Manggarai adalah salah satu wilayah yang berada di provinsi NTT. Letak geografis Manggarai menjadikannya salah satu wilayah dalam zonasi tambang. Dengan kekayaan alam yang menggiurkan tersebut, banyak pihak yang tergerak menjadikanya sebagai area bisnis untuk mendapatkan keuntungan yang sebanyak-banyaknya Tampa melalui perizinan yang sesuai dengan peraturan yang berlaku. Melakukan usaha Tampa perizinan merupakan suatu kegiatan yang melanggar hukum dan dapat di kenakan saksi.
Aktifitas penambang liar di kab Manggarai bukan merupakan hal yang baru. Bahkan tambang ilegal sudah marak terjadi hampir di setiap wilayah yang berpotensi akan tambang.

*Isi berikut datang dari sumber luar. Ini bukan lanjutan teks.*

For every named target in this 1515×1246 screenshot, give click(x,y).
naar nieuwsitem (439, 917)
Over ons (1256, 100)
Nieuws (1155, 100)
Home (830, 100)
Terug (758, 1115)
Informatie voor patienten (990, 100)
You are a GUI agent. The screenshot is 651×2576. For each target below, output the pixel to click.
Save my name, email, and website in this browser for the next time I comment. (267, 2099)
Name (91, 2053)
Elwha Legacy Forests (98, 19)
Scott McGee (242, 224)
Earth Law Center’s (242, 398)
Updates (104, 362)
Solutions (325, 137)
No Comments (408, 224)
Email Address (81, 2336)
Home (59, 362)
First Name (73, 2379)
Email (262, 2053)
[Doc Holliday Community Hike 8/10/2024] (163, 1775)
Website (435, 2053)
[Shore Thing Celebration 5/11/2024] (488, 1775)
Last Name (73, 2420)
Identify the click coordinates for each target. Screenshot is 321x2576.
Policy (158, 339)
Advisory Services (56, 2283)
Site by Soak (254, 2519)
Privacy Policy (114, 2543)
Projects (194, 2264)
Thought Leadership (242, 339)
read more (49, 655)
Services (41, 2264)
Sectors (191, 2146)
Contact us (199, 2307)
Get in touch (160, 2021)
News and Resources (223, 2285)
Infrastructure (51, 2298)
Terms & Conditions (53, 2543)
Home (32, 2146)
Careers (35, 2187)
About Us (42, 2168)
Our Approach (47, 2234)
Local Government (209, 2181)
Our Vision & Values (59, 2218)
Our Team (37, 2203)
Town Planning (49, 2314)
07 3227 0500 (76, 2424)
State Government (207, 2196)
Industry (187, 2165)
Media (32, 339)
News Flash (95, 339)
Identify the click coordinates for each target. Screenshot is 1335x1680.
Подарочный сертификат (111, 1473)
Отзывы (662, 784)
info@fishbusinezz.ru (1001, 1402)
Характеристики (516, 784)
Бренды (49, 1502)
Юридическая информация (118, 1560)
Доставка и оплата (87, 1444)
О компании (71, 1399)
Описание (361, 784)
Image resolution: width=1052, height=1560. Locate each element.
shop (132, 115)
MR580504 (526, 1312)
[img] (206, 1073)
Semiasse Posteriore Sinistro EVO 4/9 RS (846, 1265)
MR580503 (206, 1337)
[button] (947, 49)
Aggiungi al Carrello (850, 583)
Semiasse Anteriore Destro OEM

Berdasarkan informasi yang di himpun, bawa hampir seluruh tambang yang berada di bantaran sungai wae pesi itu di duga tidak mengantongi izin. Berdasarkan UU No 3 Tahun 2020 Tentang Pertambangan Mineral dan Batu-bara. Bahwa akfitas pertambangan di bantaran wae pesi telah melanggar hukum . Maka atas dasar pasal 158 UURI NO 3 Tahun 2020 tersebut, disebutkan bahwa setiap orang yang melakukan penambangan Tampa izin di pidana paling lama 10 tahun dan denda 100.000.000.000.
dalam pasal 160 UU No 3 tahun 2020 tentang Setiap orang yang mempunyai IUP atau IUPK pada tahap kegiatan Eksplorasi tetapi melakukan kegiatan Operasi Produksi dipidana dengan pidana penjara paling lama 5 (lima) tahun dan denda paiing banyak Rp 100.000.000.000,00 (seratus miliar rupiah).
Di tegaskan kembali dalam Pasal 161 Setiap orang yang menampung, memanfaatkan, melakukan Pengolahan dan/atau Pemurnian, Pengembangan dan/atau Pemanfaatan, Pengangkutan, Penjualan Mineral dan/atau Batubara yang tidak berasal dari pemegang IUP, IUPK, IPR, SIPB atau izin sebagaimana dimaksud dalam Pasal 35 ayat (3) huruf c dan huruf g, Pasal 104, atau Pasal 105 dipidana dengan pidana penjara paling lama 5 (lima) tahun dan denda paling banyak Rp 100.000.000.000,00 (seratus miliar rupiah).
Selain dari pada itu dampak negatif sosial, ekonomi, lingkungan dan ekologi itu sangat di rasakan.
Hasil penelitian dari Jurnal Ilmu Lingkungan Undip menunjukkan tingkat erosi di lokasi penambangan pasir adalah moderat dan ringan dan menimbulkan dampak fisik lingkungan seperti tanah longsor, berkurangnya debit air permukaan (mata air), tingginya lalu lintas kendaraan membuat mudah rusaknya jalan, polusi udara, dan dampak sosial ekonomi. Dampak sosial ekonomi penyerapan tenaga kerja karena sebagian masyarakat bekerja menjadi tenaga kerja di penambangan pasir, adanya pemasukan bagi pemilik tanah yang dijual atau disewakan untuk diambil pasirnya dengan harga tinggi, banyaknya pendatang yang ikut menambang sehingga dapat menimbulkan konflik.